▶ **EXERCISE**
All records are to be printed exactly as they appear.

Collected data:
::::::::::

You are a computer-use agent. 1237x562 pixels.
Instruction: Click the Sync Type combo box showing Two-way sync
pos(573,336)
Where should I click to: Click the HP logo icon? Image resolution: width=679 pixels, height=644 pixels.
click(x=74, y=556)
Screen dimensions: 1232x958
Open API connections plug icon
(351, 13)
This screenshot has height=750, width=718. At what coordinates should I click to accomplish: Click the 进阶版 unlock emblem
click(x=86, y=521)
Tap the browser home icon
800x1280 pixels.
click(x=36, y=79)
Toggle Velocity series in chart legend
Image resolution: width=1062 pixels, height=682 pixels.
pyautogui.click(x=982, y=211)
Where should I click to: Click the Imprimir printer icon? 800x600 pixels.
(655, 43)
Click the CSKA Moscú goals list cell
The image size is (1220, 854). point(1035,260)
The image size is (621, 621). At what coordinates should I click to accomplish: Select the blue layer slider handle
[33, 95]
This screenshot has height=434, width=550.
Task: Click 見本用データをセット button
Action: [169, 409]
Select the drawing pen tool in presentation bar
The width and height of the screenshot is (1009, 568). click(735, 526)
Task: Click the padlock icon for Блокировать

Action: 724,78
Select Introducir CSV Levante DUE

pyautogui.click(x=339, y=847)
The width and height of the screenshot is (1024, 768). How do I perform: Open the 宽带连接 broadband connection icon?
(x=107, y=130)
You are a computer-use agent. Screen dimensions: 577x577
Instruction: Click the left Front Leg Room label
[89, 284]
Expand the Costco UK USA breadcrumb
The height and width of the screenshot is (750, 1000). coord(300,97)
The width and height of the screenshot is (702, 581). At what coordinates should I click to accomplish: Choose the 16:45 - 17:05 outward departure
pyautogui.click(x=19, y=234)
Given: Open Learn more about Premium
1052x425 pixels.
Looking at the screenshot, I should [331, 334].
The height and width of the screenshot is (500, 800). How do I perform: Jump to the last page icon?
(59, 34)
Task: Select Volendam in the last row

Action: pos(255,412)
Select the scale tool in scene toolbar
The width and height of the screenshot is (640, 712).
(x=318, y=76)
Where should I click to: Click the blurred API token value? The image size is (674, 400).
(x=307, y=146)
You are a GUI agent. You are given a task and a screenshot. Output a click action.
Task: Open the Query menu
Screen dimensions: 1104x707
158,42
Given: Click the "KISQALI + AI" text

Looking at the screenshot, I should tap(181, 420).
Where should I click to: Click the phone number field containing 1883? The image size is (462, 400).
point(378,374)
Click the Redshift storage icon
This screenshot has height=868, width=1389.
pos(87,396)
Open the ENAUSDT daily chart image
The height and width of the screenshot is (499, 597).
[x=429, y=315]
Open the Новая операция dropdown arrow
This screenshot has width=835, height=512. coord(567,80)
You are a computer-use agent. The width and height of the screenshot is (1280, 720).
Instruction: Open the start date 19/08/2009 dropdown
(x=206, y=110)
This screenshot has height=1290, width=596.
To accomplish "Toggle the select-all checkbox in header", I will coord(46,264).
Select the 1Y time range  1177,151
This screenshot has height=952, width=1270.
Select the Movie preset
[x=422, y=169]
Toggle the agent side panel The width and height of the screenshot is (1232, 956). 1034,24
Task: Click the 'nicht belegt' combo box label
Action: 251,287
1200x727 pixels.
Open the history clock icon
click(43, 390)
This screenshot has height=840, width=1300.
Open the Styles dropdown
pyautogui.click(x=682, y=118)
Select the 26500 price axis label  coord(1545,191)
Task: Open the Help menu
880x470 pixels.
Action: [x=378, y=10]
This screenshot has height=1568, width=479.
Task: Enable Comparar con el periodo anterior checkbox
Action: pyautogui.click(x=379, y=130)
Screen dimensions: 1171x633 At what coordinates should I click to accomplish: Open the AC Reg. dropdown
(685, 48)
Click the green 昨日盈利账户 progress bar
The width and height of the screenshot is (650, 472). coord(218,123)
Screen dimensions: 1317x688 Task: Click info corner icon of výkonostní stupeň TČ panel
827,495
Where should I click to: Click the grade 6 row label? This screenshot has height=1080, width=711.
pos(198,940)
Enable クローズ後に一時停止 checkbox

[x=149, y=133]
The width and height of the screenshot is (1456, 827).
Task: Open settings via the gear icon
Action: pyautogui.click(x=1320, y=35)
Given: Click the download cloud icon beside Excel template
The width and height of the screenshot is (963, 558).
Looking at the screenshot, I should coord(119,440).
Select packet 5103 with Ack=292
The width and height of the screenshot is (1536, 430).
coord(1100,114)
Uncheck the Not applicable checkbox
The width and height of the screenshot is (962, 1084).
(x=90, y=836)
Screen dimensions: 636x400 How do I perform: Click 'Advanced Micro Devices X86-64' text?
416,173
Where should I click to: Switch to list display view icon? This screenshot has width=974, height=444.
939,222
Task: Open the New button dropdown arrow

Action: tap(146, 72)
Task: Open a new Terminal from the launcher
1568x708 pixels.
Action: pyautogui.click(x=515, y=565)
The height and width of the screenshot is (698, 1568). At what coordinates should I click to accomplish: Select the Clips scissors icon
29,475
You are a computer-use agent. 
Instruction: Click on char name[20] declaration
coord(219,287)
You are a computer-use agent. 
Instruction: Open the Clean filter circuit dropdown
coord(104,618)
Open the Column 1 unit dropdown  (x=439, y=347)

::::::::::

▶ **THE ANSWER**
You are a computer-use agent. 1237x562 pixels.
Instruction: Click the Sync Type combo box showing Two-way sync
pos(573,336)
Where should I click to: Click the HP logo icon? Image resolution: width=679 pixels, height=644 pixels.
click(x=74, y=556)
Screen dimensions: 1232x958
Open API connections plug icon
(351, 13)
This screenshot has height=750, width=718. At what coordinates should I click to accomplish: Click the 进阶版 unlock emblem
click(x=86, y=521)
Tap the browser home icon
800x1280 pixels.
click(x=36, y=79)
Toggle Velocity series in chart legend
Image resolution: width=1062 pixels, height=682 pixels.
pyautogui.click(x=982, y=211)
Where should I click to: Click the Imprimir printer icon? 800x600 pixels.
(655, 43)
Click the CSKA Moscú goals list cell
The image size is (1220, 854). point(1035,260)
The image size is (621, 621). At what coordinates should I click to accomplish: Select the blue layer slider handle
[33, 95]
This screenshot has height=434, width=550.
Task: Click 見本用データをセット button
Action: [169, 409]
Select the drawing pen tool in presentation bar
The width and height of the screenshot is (1009, 568). click(735, 526)
Task: Click the padlock icon for Блокировать

Action: 724,78
Select Introducir CSV Levante DUE

pyautogui.click(x=339, y=847)
The width and height of the screenshot is (1024, 768). How do I perform: Open the 宽带连接 broadband connection icon?
(x=107, y=130)
You are a computer-use agent. Screen dimensions: 577x577
Instruction: Click the left Front Leg Room label
[89, 284]
Expand the Costco UK USA breadcrumb
The height and width of the screenshot is (750, 1000). coord(300,97)
The width and height of the screenshot is (702, 581). At what coordinates should I click to accomplish: Choose the 16:45 - 17:05 outward departure
pyautogui.click(x=19, y=234)
Given: Open Learn more about Premium
1052x425 pixels.
Looking at the screenshot, I should [331, 334].
The height and width of the screenshot is (500, 800). How do I perform: Jump to the last page icon?
(59, 34)
Task: Select Volendam in the last row

Action: pos(255,412)
Select the scale tool in scene toolbar
The width and height of the screenshot is (640, 712).
(x=318, y=76)
Where should I click to: Click the blurred API token value? The image size is (674, 400).
(x=307, y=146)
You are a GUI agent. You are given a task and a screenshot. Output a click action.
Task: Open the Query menu
Screen dimensions: 1104x707
158,42
Given: Click the "KISQALI + AI" text

Looking at the screenshot, I should tap(181, 420).
Where should I click to: Click the phone number field containing 1883? The image size is (462, 400).
point(378,374)
Click the Redshift storage icon
This screenshot has height=868, width=1389.
pos(87,396)
Open the ENAUSDT daily chart image
The height and width of the screenshot is (499, 597).
[x=429, y=315]
Open the Новая операция dropdown arrow
This screenshot has width=835, height=512. coord(567,80)
You are a computer-use agent. The width and height of the screenshot is (1280, 720).
Instruction: Open the start date 19/08/2009 dropdown
(x=206, y=110)
This screenshot has height=1290, width=596.
To accomplish "Toggle the select-all checkbox in header", I will coord(46,264).
Select the 1Y time range  1177,151
This screenshot has height=952, width=1270.
Select the Movie preset
[x=422, y=169]
Toggle the agent side panel The width and height of the screenshot is (1232, 956). 1034,24
Task: Click the 'nicht belegt' combo box label
Action: 251,287
1200x727 pixels.
Open the history clock icon
click(43, 390)
This screenshot has height=840, width=1300.
Open the Styles dropdown
pyautogui.click(x=682, y=118)
Select the 26500 price axis label  coord(1545,191)
Task: Open the Help menu
880x470 pixels.
Action: [x=378, y=10]
This screenshot has height=1568, width=479.
Task: Enable Comparar con el periodo anterior checkbox
Action: pyautogui.click(x=379, y=130)
Screen dimensions: 1171x633 At what coordinates should I click to accomplish: Open the AC Reg. dropdown
(685, 48)
Click the green 昨日盈利账户 progress bar
The width and height of the screenshot is (650, 472). coord(218,123)
Screen dimensions: 1317x688 Task: Click info corner icon of výkonostní stupeň TČ panel
827,495
Where should I click to: Click the grade 6 row label? This screenshot has height=1080, width=711.
pos(198,940)
Enable クローズ後に一時停止 checkbox

[x=149, y=133]
The width and height of the screenshot is (1456, 827).
Task: Open settings via the gear icon
Action: pyautogui.click(x=1320, y=35)
Given: Click the download cloud icon beside Excel template
The width and height of the screenshot is (963, 558).
Looking at the screenshot, I should coord(119,440).
Select packet 5103 with Ack=292
The width and height of the screenshot is (1536, 430).
coord(1100,114)
Uncheck the Not applicable checkbox
The width and height of the screenshot is (962, 1084).
(x=90, y=836)
Screen dimensions: 636x400 How do I perform: Click 'Advanced Micro Devices X86-64' text?
416,173
Where should I click to: Switch to list display view icon? This screenshot has width=974, height=444.
939,222
Task: Open the New button dropdown arrow

Action: tap(146, 72)
Task: Open a new Terminal from the launcher
1568x708 pixels.
Action: pyautogui.click(x=515, y=565)
The height and width of the screenshot is (698, 1568). At what coordinates should I click to accomplish: Select the Clips scissors icon
29,475
You are a computer-use agent. 
Instruction: Click on char name[20] declaration
coord(219,287)
You are a computer-use agent. 
Instruction: Open the Clean filter circuit dropdown
coord(104,618)
Open the Column 1 unit dropdown  (x=439, y=347)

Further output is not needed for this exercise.